I have a G+ profile, but I don't post that much there.

If they'd just let me stick the RSS feeds from my blogs there, the profile just might be a little bit more useful, you know? Simple and effective. (Perhaps even integrate to Google Reader somehow. Let people see what I post. Let people see what I liked.)

Wait, such a brilliantly obvious idea is not patentable and Facebook already bought FriendFeed. *sigh*

Comment Re:I don't buy it (Score 1) 106

Yeah, I thought the same. XBL purchases come out of your MSPoints wallet, which is (logically enough) stored in XBL, not the console - you can purchase stuff through the xbox.com website too, and stuff gets downloaded when you turn the console on again. Credit card info is stored on XBL too, as far as I can boundlessly speculate. Wouldn't make much sense to store it on the console, especially since the XBL account is not tied to a specific console.

However, as far as I can tell you can have multiple 360s logged in at the same time, and the console stores authorisation cookies, not passwords; you can change the Windows Live account password and the console will still happily log you on. You can change your privacy settings to only allow your One Holy Console(tm) in without passwords. Still, theoretically, you could (somehow) let your hard drive slip to someone else, thus allowing them to log in as you, and have someone charging stuff for your credit card, but all those points would go to your account anyway. All the more reason to set the password asking on.

Comment Re:Put them to work (Score 1) 1054

harsh personal treatment of individuals [...] Christ treated them with compassion -- as long as they confessed that their sin was a sin.

Oh, so that clears that up, then. He's not.

Yeah, all he says is that as long as gay people accept that God created them as abominations, they can continue to exist in the abominable state and not be totally nuked off the face of the planet collectively. Totally not homophobia.

Comment This really does everything! (Score 1) 146

Everywhere else, Google Play will be the new home for Android apps.

And I don't have an Android device.

Way to go! Get us excited about an awesome new service that does everything we've ever wanted, then tell me that basically it does nothing. Just because you live in a country the big media people forgot. And not some third-world country either - a perfectly normal and highly technological European country. Birthplace of the Android kernel, by the way. This is how they repay us?
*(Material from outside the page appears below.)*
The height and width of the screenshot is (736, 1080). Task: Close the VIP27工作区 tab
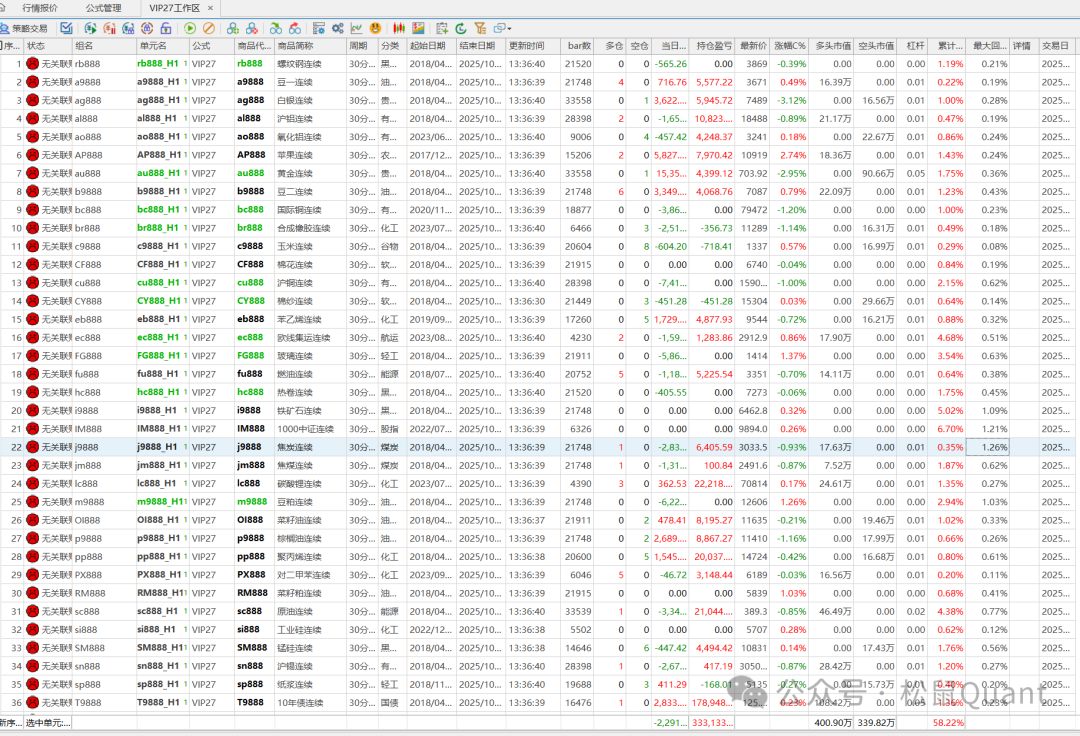click(208, 8)
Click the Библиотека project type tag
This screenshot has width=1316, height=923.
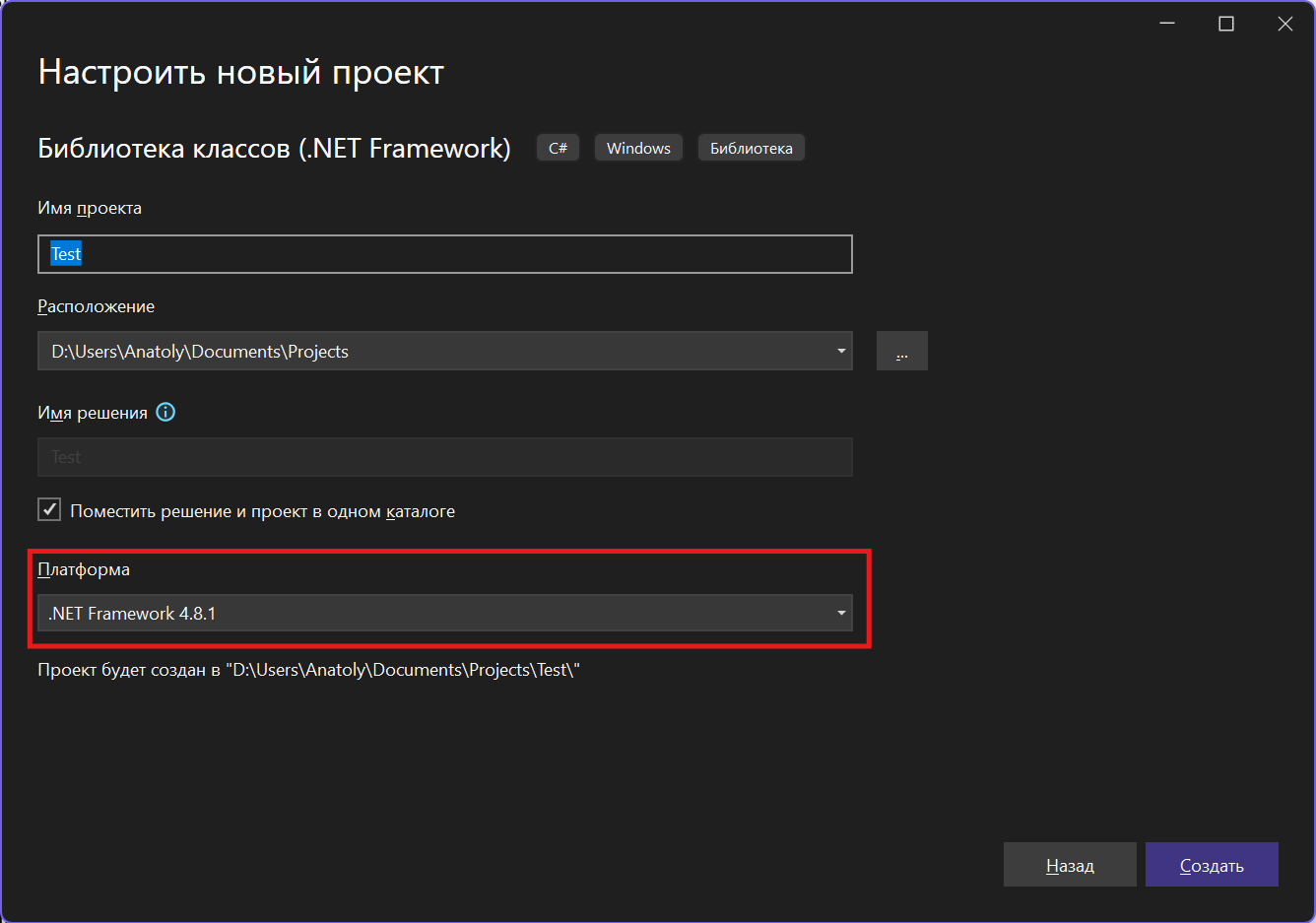751,147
I usually have nothing but good things to say about Google, and I know that for many parts this stuff is not really their fault, but god damn this stuff is always depressing.

</bitterness>

Comment Re:Sellout to special interests (Score 1) 181

If some special interest group wanted to influence law this way, the bigger question would be how they would keep a lid on it once they start bribing people. Remember, this is a country with very little political corruption, or at least that's the public perception - the last time we had to start asking questions about unclear sources of campaign fundings, it really hit the fan in the media.

So I believe someone would notice if random citizens were handed money for supporting an initiative. Since this is (as far as I can tell) a publicly documented process, it'd be even harder. And, besides, what would these special interest groups do if a counter-proposal sprung up, and people were supporting it without monetary incentives?